No line before the one holding "Select the Home Assistant tree item" is wanted; restate word for word that line and all lines after it to the end of the entries, excluding pictures.

[Stored data]
-- -- --
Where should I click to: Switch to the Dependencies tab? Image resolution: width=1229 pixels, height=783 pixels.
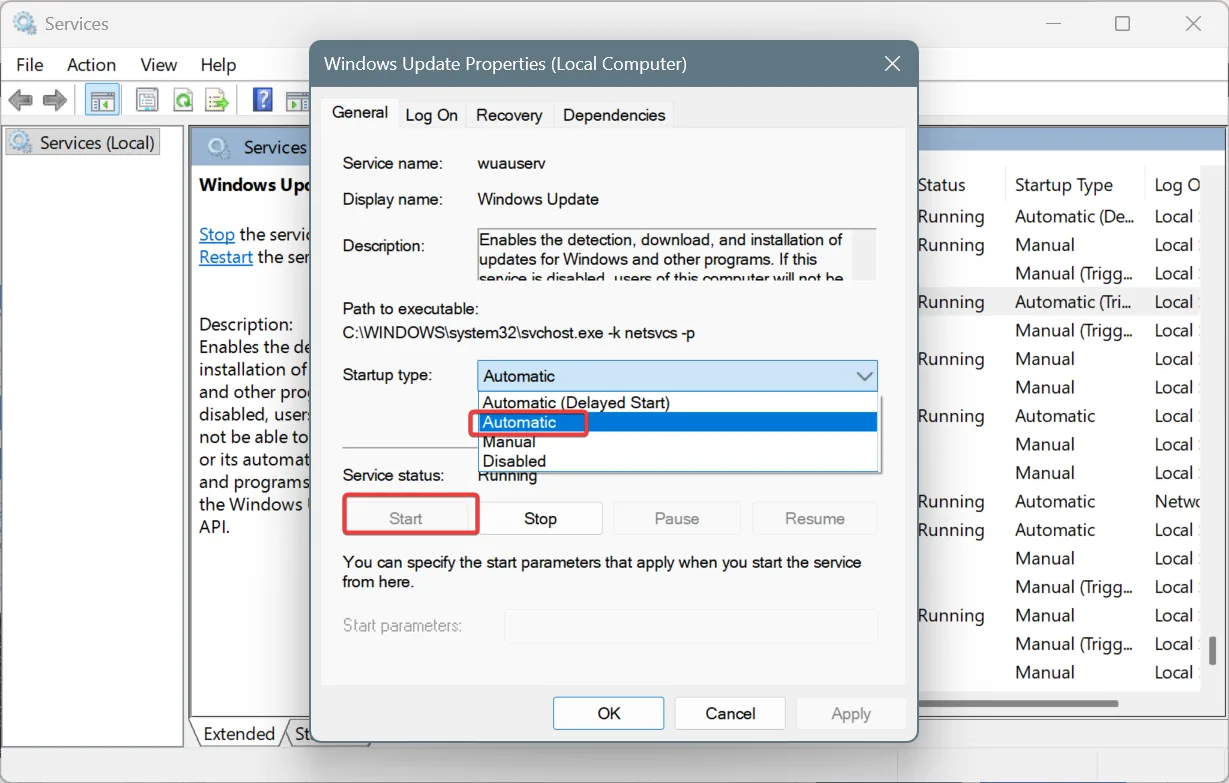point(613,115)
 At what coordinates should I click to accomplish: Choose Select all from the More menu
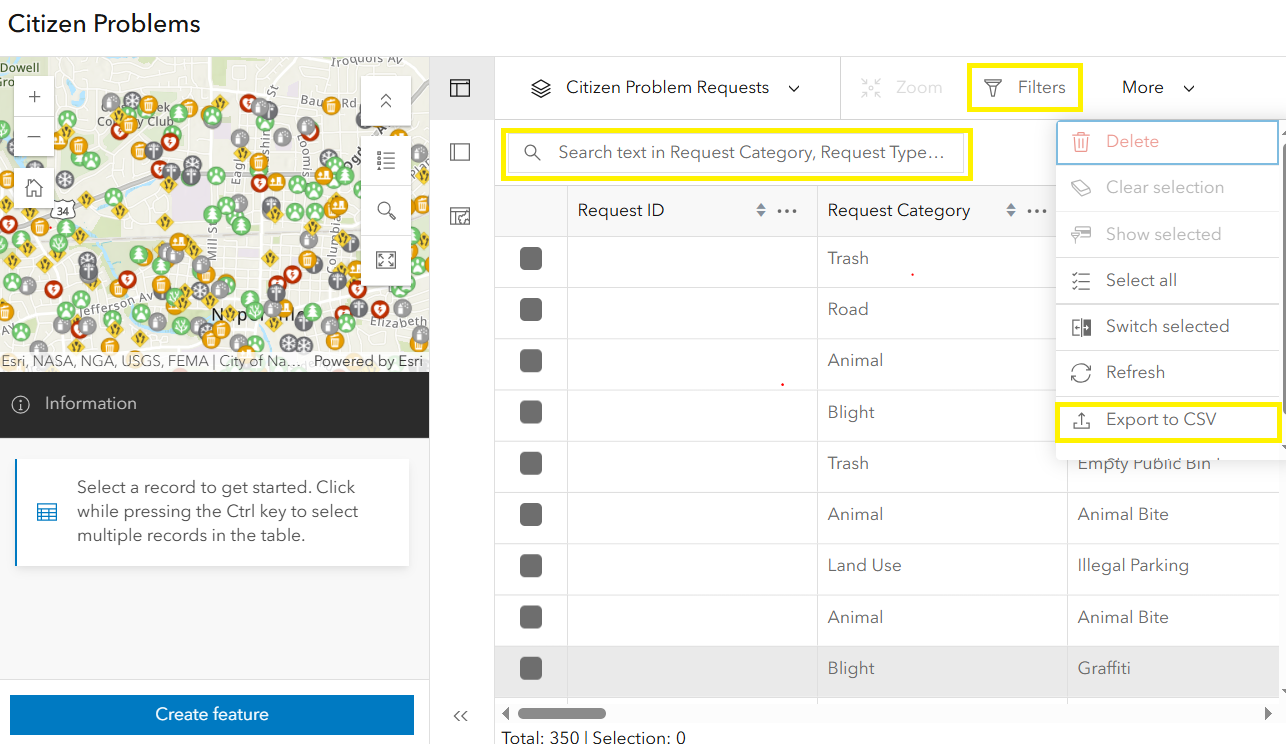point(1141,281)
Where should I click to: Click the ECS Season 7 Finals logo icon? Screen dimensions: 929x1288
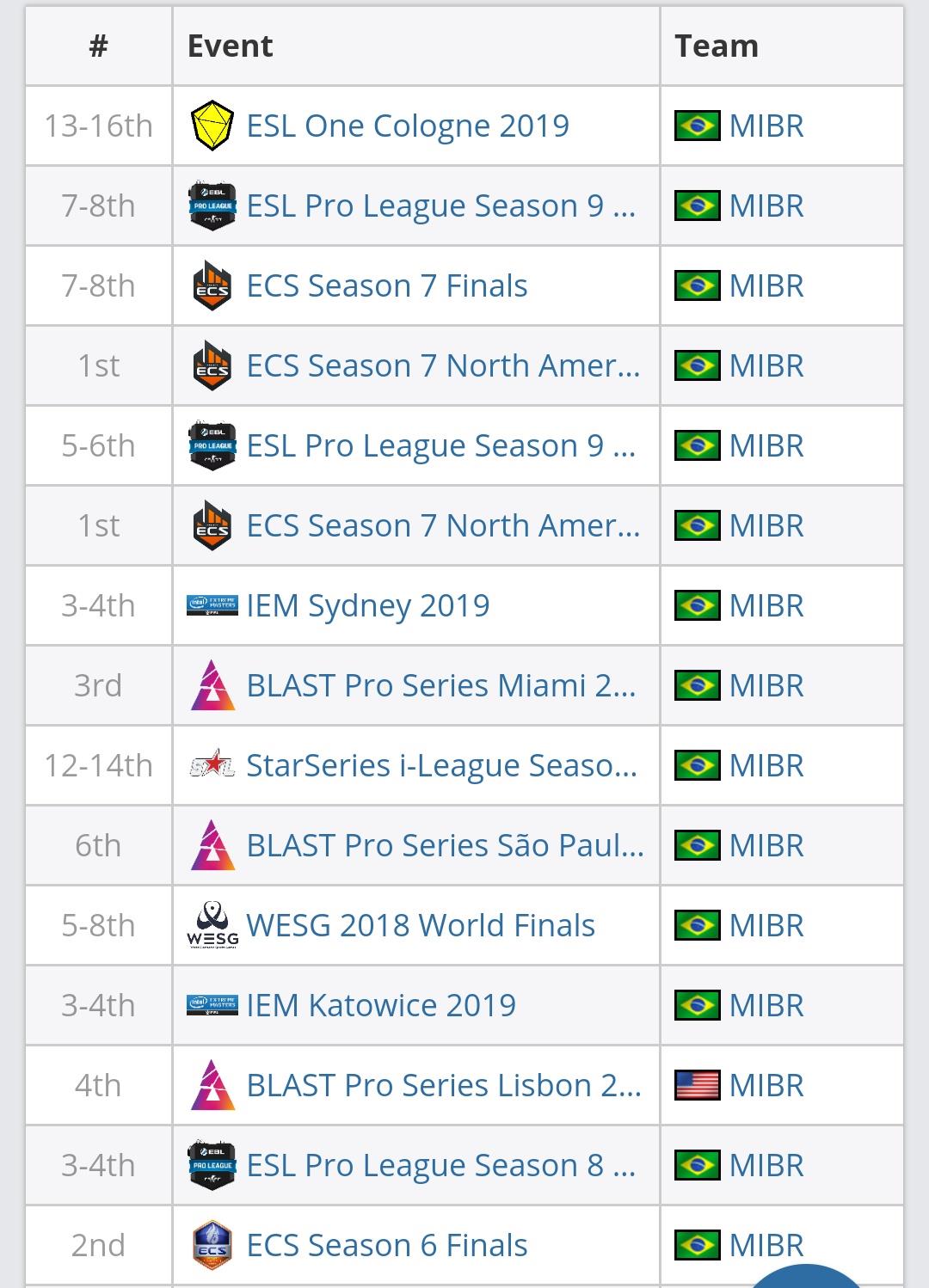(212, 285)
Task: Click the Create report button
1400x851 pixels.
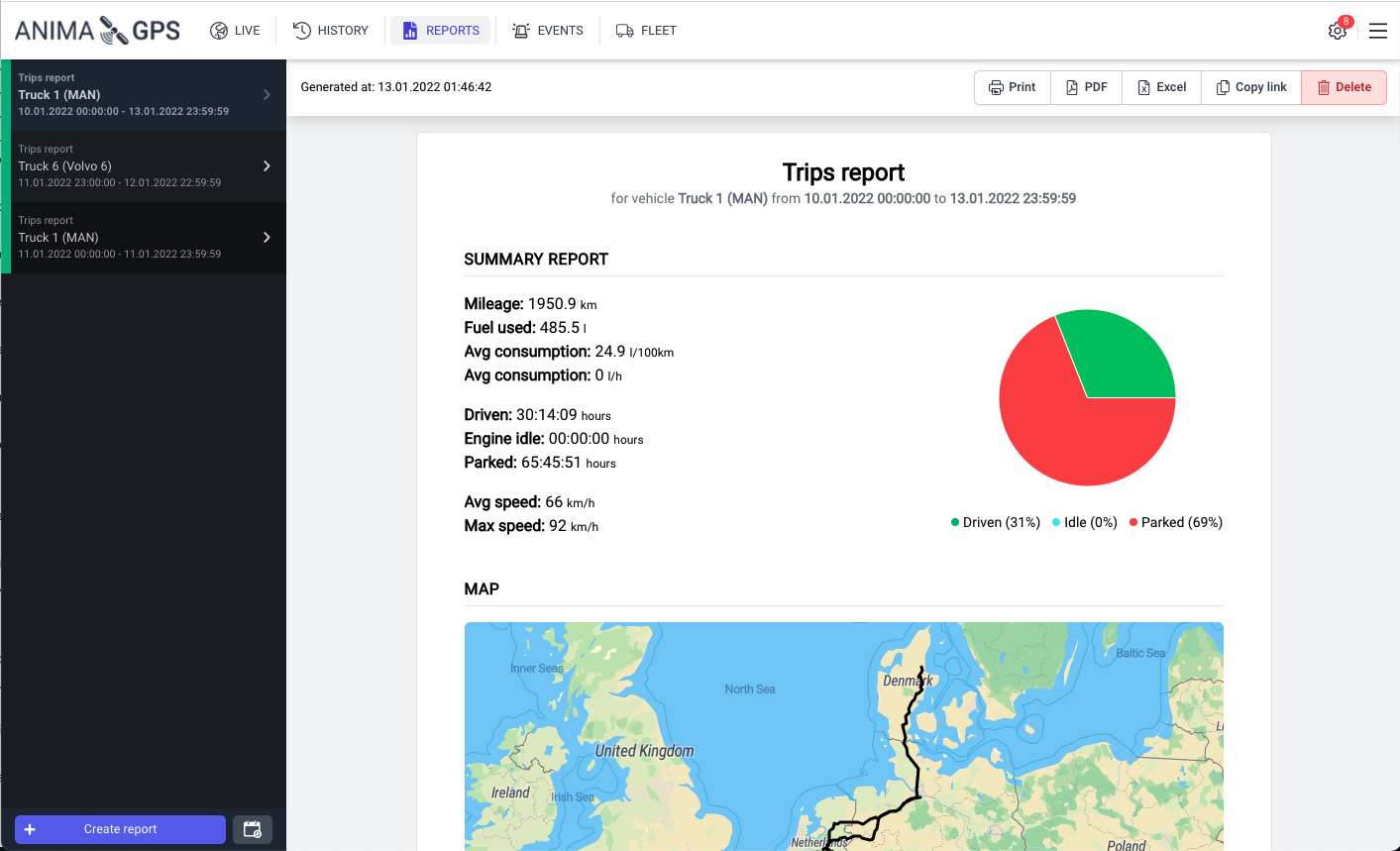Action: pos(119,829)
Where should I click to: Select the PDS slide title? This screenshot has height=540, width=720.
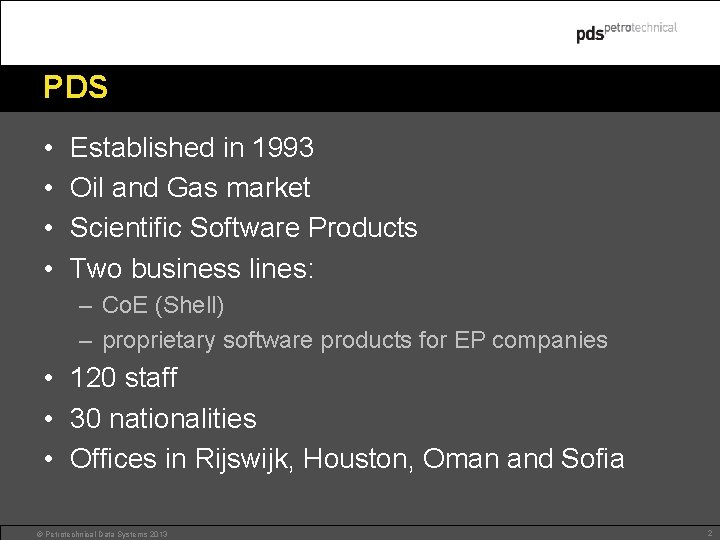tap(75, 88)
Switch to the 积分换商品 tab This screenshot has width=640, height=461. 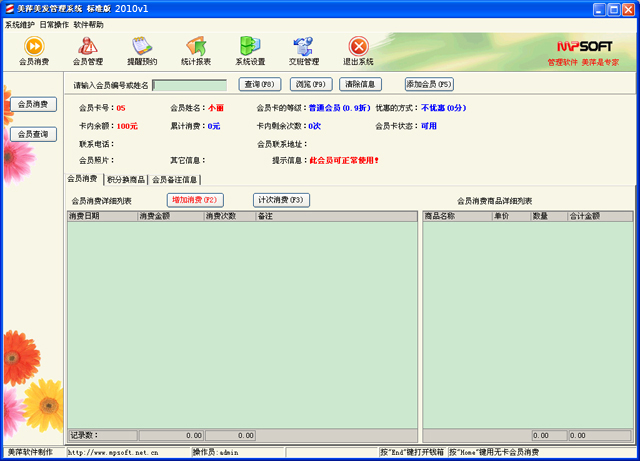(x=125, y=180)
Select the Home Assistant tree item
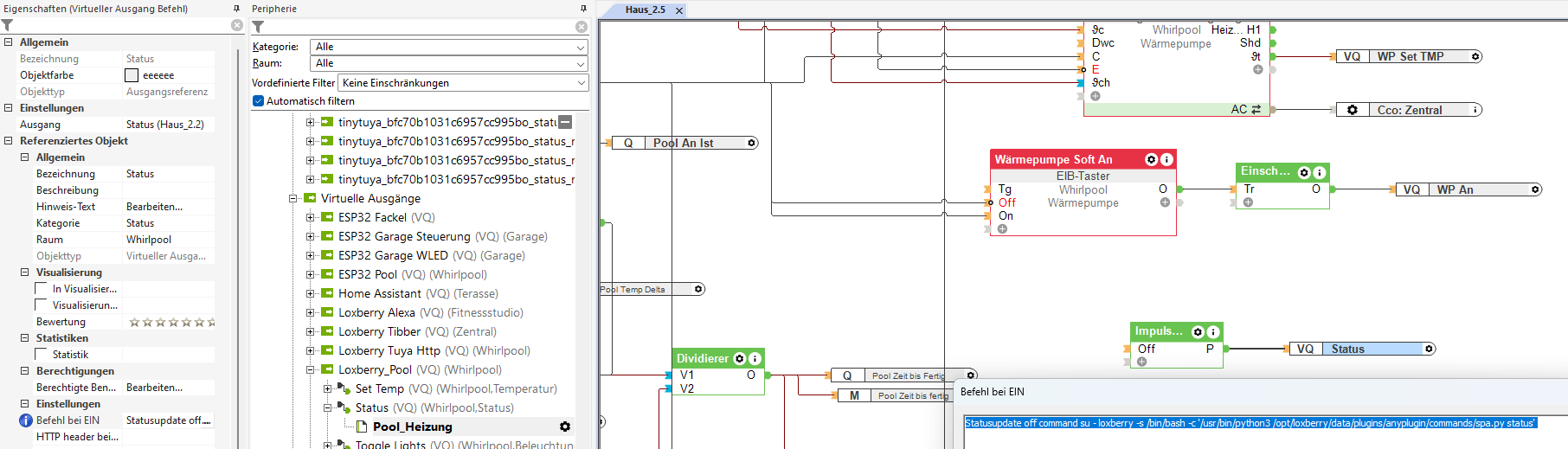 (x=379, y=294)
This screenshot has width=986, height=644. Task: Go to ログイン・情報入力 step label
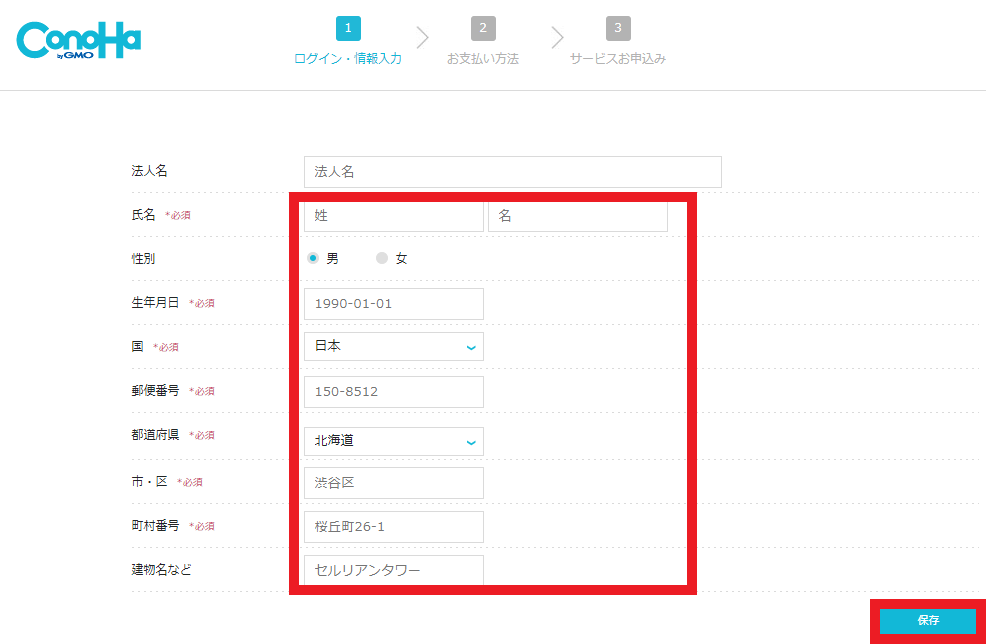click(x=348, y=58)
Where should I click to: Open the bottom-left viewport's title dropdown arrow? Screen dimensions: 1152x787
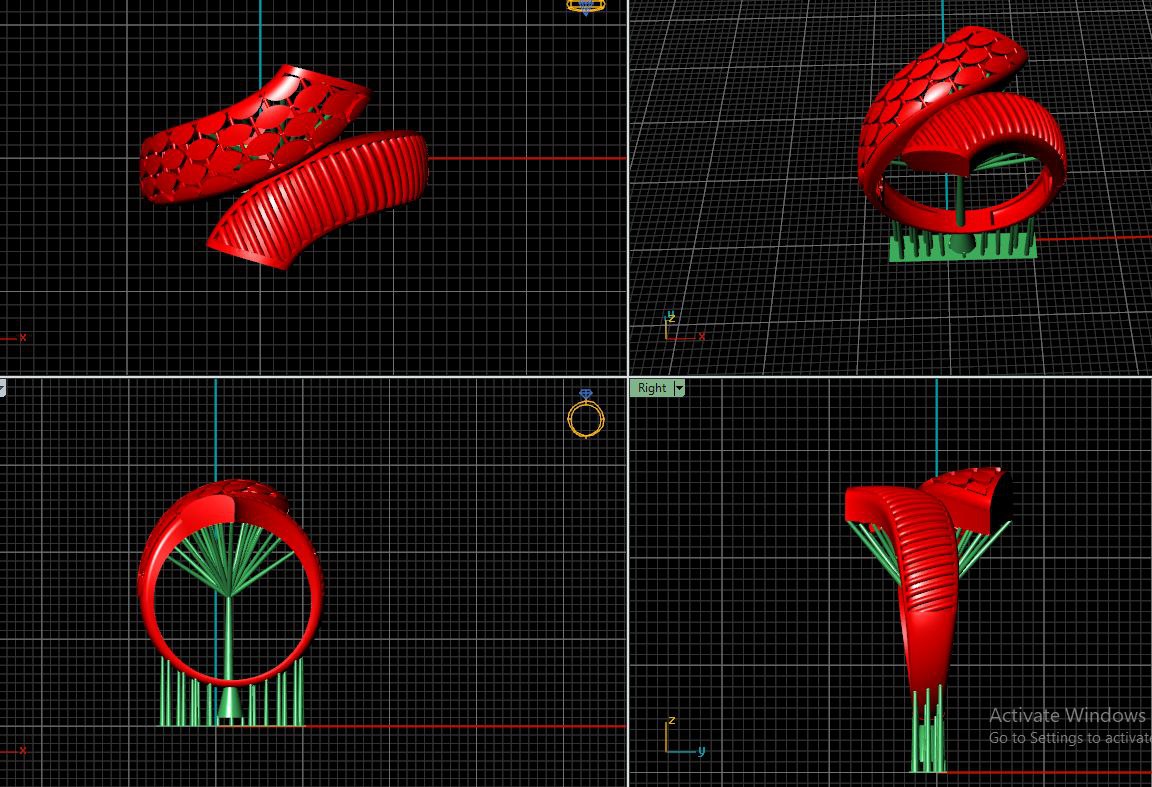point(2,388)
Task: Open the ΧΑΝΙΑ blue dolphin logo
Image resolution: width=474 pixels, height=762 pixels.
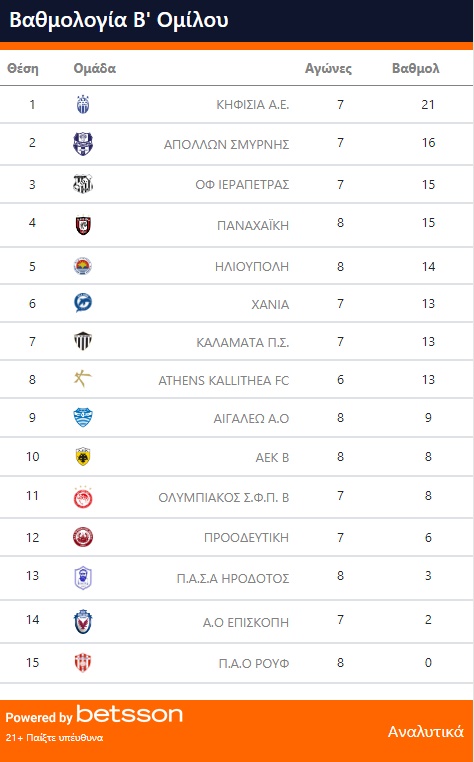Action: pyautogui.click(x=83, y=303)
-- -- --
Answer to the exercise
Select the Home Assistant tree item
 (x=379, y=294)
This screenshot has width=986, height=644. Task: Go to ログイン・情報入力 step label
click(x=348, y=58)
Where should I click to: Open the bottom-left viewport's title dropdown arrow? Screen dimensions: 1152x787
point(2,388)
Task: Open the ΧΑΝΙΑ blue dolphin logo
Image resolution: width=474 pixels, height=762 pixels.
Action: pyautogui.click(x=83, y=303)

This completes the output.